Banco de Inglaterra mantém juros mas aumenta compras de ativos em mais de 1.100 milhões de euros

  • Lusa
  • 18 Junho 2020

O Banco de Inglaterra aumentou o programa de flexibilização da compra de dívida pública e privada em mil milhões de libras para 745 mil milhões de libras.

O Banco de Inglaterra manteve esta quinta-feira a taxa de juro no Reino Unido em 0,1%, mas aumentou o programa de flexibilização da compra de dívida pública e privada em mil milhões de libras para 745 mil milhões de libras.

A medida – que implica que o programa de flexibilização quantitativa da compra de dívida pública e privada aumente em mil milhões de libras (cerca de 1,115 mil milhões de euros) para 745 mil milhões de libras (832,5 mil milhões de euros) – foi tomada no final de uma reunião do Comité de Política Monetária do banco emissor britânico, após a economia ter sido avaliada no âmbito da atual crise da covid-19.

No final de março, a entidade tinha baixado o preço do dinheiro de 0,25% para 0,1% para apoiar a economia face ao impacto causado pela pandemia da covid-19.

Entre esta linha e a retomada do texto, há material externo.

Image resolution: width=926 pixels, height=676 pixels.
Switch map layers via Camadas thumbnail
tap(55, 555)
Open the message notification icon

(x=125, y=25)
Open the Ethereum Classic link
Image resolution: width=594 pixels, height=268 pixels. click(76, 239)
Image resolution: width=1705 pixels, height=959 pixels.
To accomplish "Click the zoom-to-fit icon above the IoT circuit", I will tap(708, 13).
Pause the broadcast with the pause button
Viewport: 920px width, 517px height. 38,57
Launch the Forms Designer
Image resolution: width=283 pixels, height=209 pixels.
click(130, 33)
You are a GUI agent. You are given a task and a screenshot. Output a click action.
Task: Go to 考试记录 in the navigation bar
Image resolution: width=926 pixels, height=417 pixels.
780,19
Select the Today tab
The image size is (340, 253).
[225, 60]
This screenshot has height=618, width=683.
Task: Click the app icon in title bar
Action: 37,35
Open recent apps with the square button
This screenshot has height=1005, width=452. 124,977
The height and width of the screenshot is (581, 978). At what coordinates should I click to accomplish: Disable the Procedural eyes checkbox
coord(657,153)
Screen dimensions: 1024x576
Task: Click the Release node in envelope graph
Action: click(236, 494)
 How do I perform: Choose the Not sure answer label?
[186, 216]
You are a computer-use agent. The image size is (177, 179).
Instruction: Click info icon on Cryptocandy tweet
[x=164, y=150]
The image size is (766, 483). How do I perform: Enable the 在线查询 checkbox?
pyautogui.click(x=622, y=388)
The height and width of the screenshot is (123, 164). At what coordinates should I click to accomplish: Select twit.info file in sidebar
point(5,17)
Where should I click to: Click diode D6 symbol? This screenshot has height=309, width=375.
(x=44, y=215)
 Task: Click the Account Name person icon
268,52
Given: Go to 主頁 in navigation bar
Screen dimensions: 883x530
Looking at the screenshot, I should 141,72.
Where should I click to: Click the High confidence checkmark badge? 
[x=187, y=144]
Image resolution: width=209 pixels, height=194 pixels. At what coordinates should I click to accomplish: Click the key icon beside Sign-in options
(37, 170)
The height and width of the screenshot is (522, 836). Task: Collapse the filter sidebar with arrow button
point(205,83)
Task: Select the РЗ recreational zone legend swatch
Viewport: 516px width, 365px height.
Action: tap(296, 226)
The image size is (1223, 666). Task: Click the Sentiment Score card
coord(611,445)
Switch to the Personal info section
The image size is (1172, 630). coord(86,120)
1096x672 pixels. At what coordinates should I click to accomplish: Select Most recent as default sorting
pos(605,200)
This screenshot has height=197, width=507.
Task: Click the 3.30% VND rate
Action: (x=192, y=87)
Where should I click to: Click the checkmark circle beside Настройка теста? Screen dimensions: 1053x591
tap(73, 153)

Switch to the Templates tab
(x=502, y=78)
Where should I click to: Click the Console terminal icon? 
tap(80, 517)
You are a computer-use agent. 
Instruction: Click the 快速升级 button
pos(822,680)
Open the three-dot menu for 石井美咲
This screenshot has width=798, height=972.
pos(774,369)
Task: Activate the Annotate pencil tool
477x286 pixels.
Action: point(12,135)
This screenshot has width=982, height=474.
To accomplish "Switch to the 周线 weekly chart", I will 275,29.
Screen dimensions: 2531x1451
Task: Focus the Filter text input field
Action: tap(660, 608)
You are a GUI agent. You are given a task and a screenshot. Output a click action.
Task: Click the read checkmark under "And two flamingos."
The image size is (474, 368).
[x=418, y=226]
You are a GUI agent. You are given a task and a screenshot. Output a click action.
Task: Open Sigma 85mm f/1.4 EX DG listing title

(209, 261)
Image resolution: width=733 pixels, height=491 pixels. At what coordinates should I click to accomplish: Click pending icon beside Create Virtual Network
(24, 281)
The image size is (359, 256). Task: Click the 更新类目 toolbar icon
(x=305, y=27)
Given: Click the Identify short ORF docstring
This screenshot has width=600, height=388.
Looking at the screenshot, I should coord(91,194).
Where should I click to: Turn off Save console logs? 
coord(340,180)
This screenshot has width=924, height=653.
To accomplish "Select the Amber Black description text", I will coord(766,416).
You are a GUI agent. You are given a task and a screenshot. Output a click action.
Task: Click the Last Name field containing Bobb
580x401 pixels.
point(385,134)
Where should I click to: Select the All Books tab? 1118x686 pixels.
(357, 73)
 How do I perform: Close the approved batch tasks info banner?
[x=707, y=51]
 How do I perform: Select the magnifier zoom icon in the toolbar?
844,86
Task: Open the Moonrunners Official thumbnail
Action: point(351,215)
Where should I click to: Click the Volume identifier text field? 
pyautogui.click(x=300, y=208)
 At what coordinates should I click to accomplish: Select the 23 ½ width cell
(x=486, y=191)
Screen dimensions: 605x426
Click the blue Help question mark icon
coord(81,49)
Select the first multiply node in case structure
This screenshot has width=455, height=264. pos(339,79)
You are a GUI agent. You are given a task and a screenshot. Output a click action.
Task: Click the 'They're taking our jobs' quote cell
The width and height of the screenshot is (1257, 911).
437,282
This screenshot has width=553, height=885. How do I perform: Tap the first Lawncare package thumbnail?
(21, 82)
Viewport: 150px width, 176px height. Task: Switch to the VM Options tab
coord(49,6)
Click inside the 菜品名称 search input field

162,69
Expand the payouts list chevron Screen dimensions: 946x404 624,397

O comité votou 8 contra 1 a favor de um alívio quantitativo crescente, embora tenha admitido que há sinais de que o impacto da pandemia na economia do Reino Unido pode ser “menos grave” do que inicialmente se receava.

A ação foi tomada dias depois de o governador do banco, Andrew Bailey, ter indicado que os membros do comité monetário estavam dispostos a tomar medidas quando se soube que a economia do país tinha sofrido um colapso devido à covid-19.

Na semana passada, o instituto de estatísticas britânico — Office for National Statistics (ONS) — informou que o Produto Interno Bruto (PIB) do Reino Unido registou uma contração de 20,4% em abril passado, um declínio mensal recorde, devido à crise provocada pela pandemia. Este número, pior do que as estimativas dos analistas britânicos, correspondia a um mês inteiro de confinamento do Reino Unido, imposto desde o final de março.

No passado mês de maio, o ONS tinha comunicado que o PIB tinha caído 2% no primeiro trimestre do ano, entre janeiro e março, a maior queda desde 2008 e um sinal de que o Reino Unido estava a caminho de uma recessão.